I’ve never worked in a professional capacity in the licensed trade, and I’ve never had any formal training in beer tasting. But I’ve drunk enough beer to know that sometimes it just doesn’t taste right, often for reasons that it’s hard to put your finger on. The site I linked to lists eighteen different recognised off-flavours in beer, some of which I recognise, although others don’t really ring a bell. I’ve also often encountered beers with a distinct woody note, but not served from wooden casks, which doesn’t exactly match up with any of those listed.

If you’re familiar with a beer, it’s not too difficult to tell whether or not it tastes right. Bit in these days of ever-changing guest beers, many of which you will only try once, and of unprecedented experimentation with different flavours, it can be extremely difficult to tell whether or not a beer is actually meant to taste as it does. Added to this, it’s not unknown for brewers to turn a defect into a feature in one-off beers, such as the perhaps apocryphal case of the batch that was badly affected by the common fault known as diacetyl, which results in a pronounced caramel note, but ended up being badged as “Butterscotch Porter”. It’s also the case that, in small doses, some of the off-flavours, such as phenol, can be regarded as desirable characteristics.

From time to time I’ve had pints that to my taste are distinctly off, but others found no problem with. They might have just been being ignorant or perverse, but equally it’s possible that they just didn’t notice, as people’s susceptibility to different off-flavours varies widely. In the summer of 1984, when I was living in that part of the world, Gales Brewery in Hampshire experienced a yeast infection, which to me gave their beer a very distinct and unpleasant taint. But some people couldn’t detect it at all. After about three months, it faded away, but some might argue that their beer was never the same again. There’s a well-known off-flavour in cider known as “mouse”, which actually does impart an oddly furry texture to the drink. But, again, some people can detect it and others simply can’t.

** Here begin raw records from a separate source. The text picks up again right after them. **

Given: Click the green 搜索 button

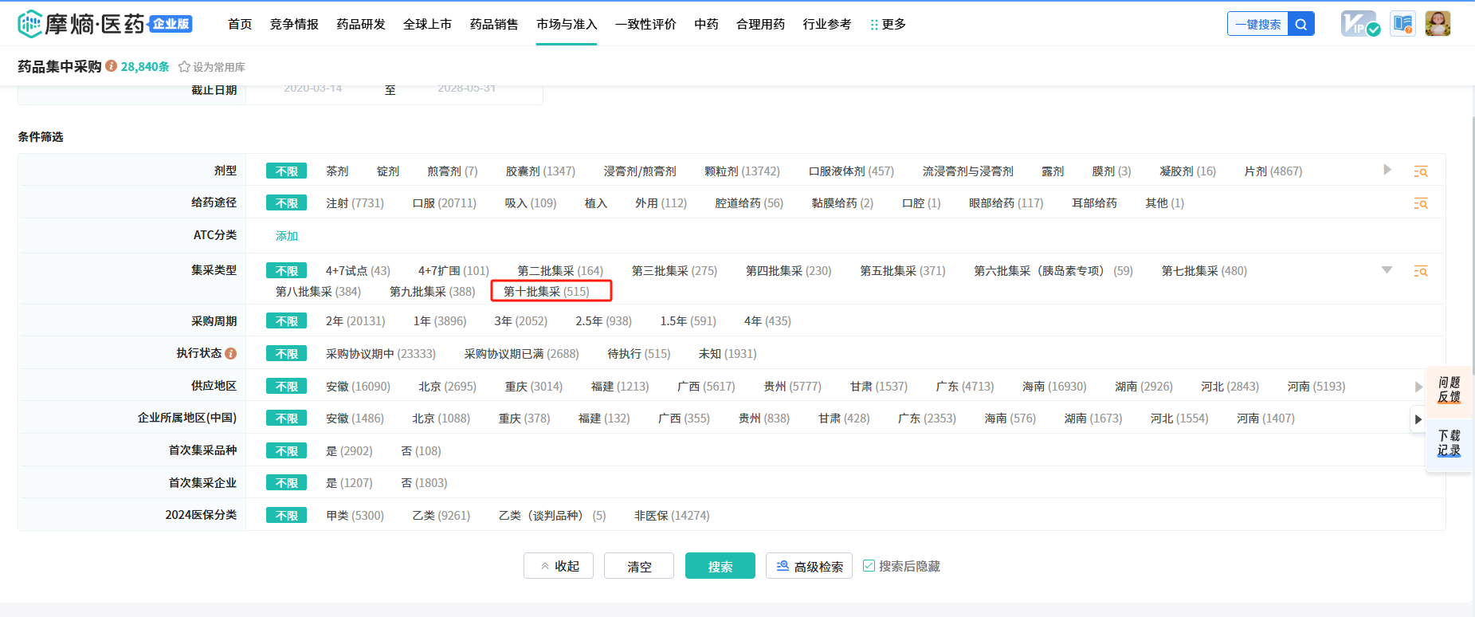Looking at the screenshot, I should [x=720, y=566].
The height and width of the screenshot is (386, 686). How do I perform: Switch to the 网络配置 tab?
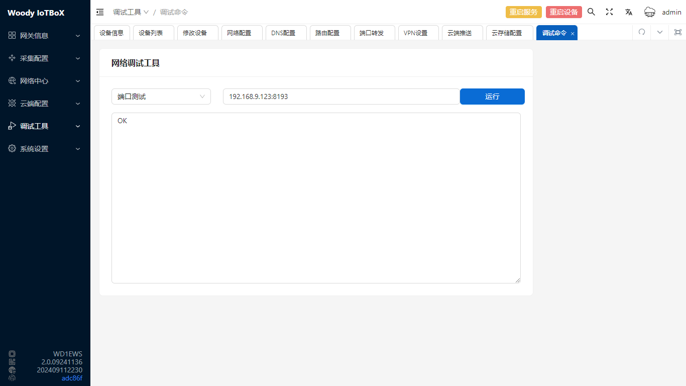click(x=239, y=33)
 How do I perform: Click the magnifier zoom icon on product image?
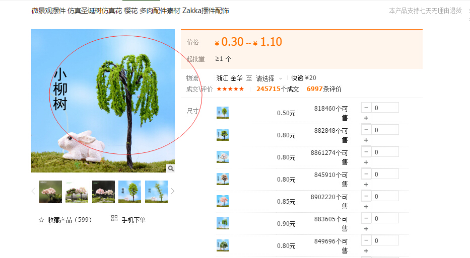pos(171,168)
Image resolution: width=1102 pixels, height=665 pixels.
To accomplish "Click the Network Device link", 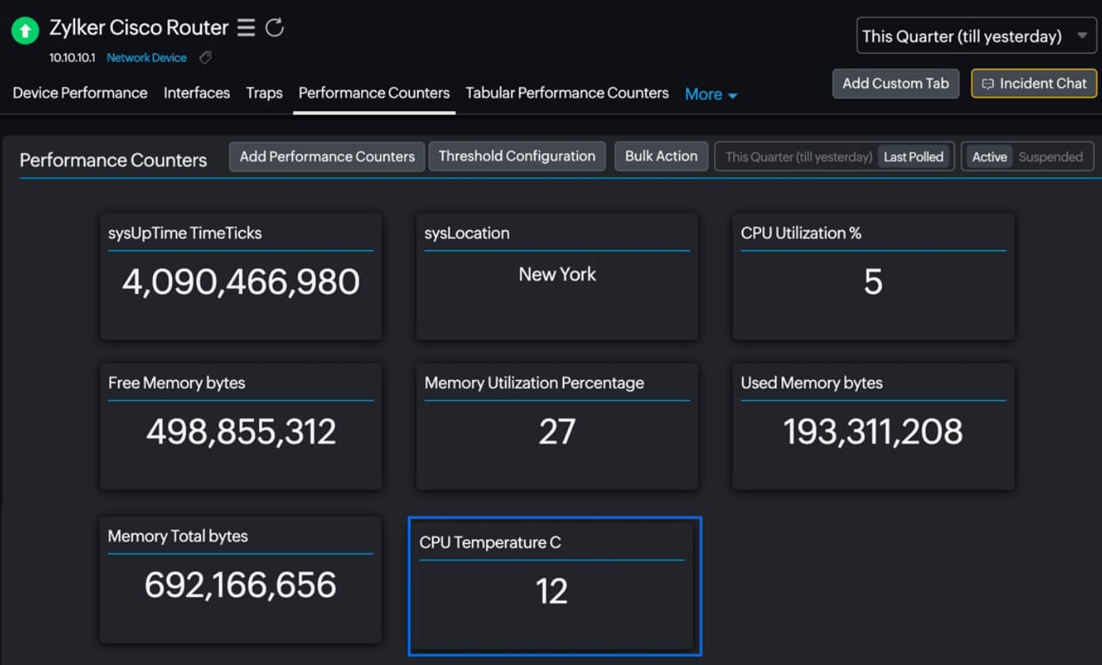I will [x=146, y=58].
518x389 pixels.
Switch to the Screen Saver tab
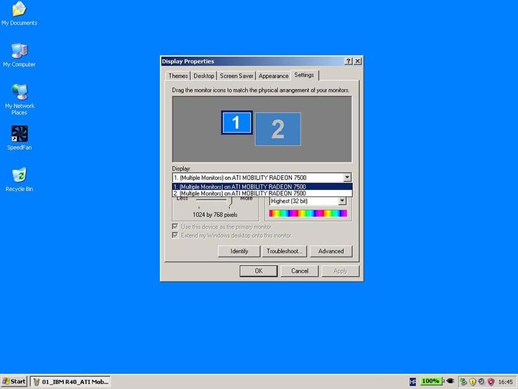(236, 76)
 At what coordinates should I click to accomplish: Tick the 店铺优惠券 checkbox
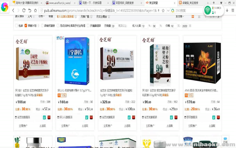point(42,26)
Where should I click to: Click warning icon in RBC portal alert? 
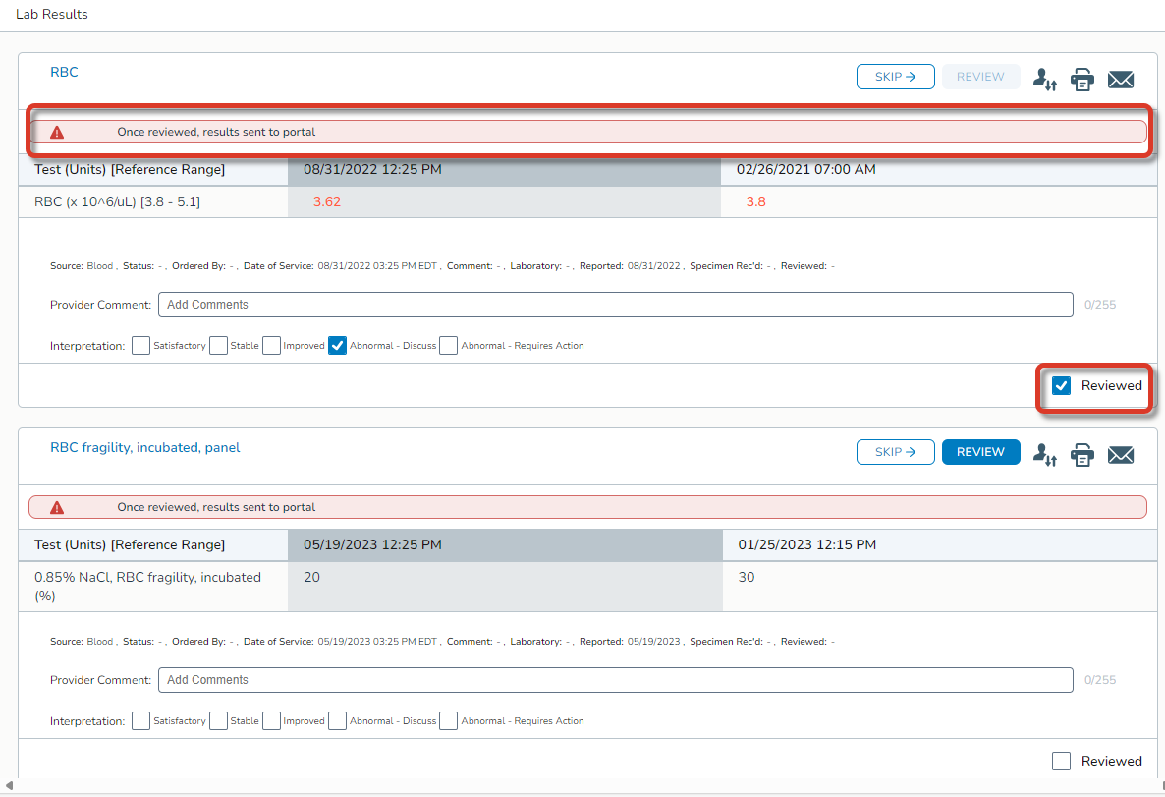tap(57, 132)
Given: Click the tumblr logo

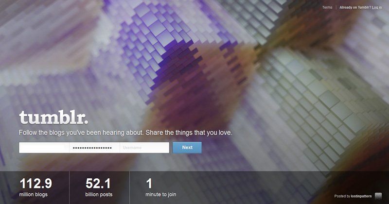Looking at the screenshot, I should [53, 118].
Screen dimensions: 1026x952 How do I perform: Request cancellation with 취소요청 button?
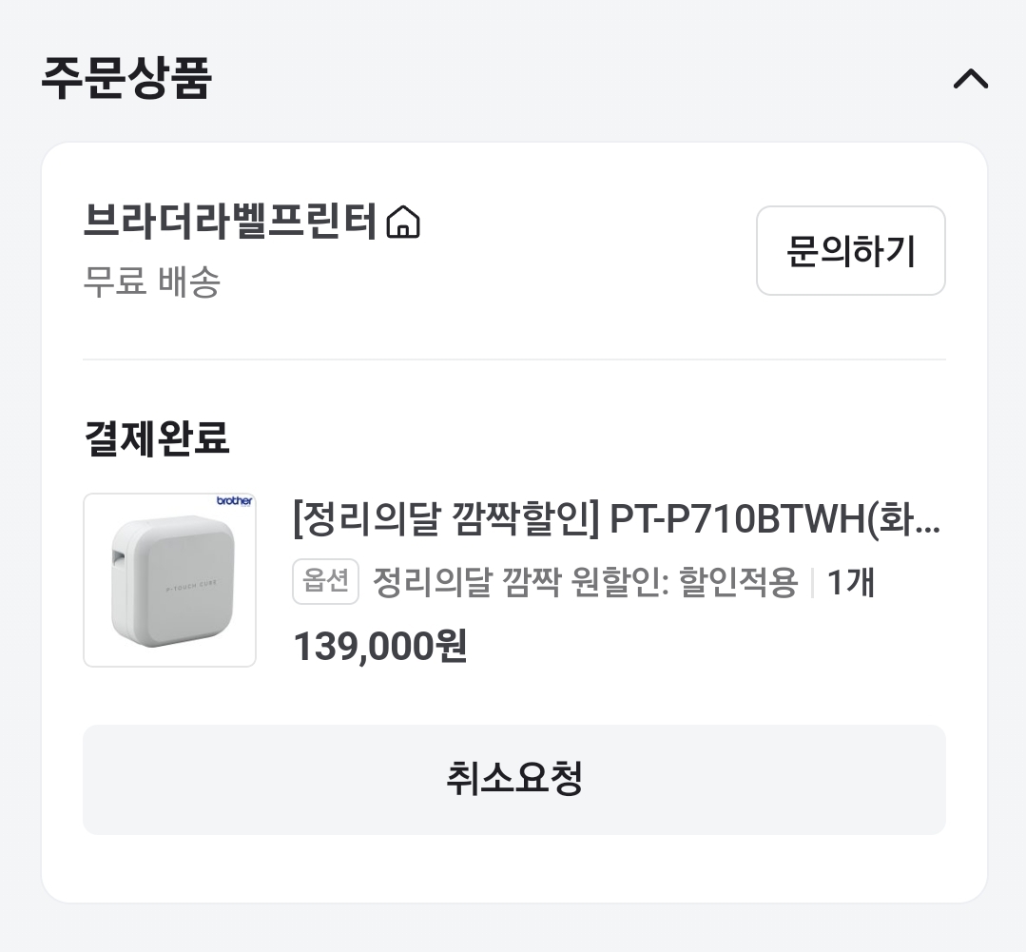(513, 779)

People’s aversion to different off-flavours also varies. I’m not too bothered about diacetyl in small doses, but others really can’t abide it. And, in the discussion about butyric acid, one person said that a hint of “baby sick” was one of his least disliked off-notes, whereas I find it foul in any degree.

The burgeoning range of flavours and styles, and the sheer number of brewers, means that off-flavours in beer are something that isn’t going to go away. It’s not reasonable to expect the general drinking public to be constantly on their guard to spot them, so brewers and retailers need to take ownership of the issue, be alert to it, and not just breezily dismiss it as all part of the rich tapestry of life. And maybe there is an opportunity to do more to educate interested lay drinkers in being able to identify the various taints.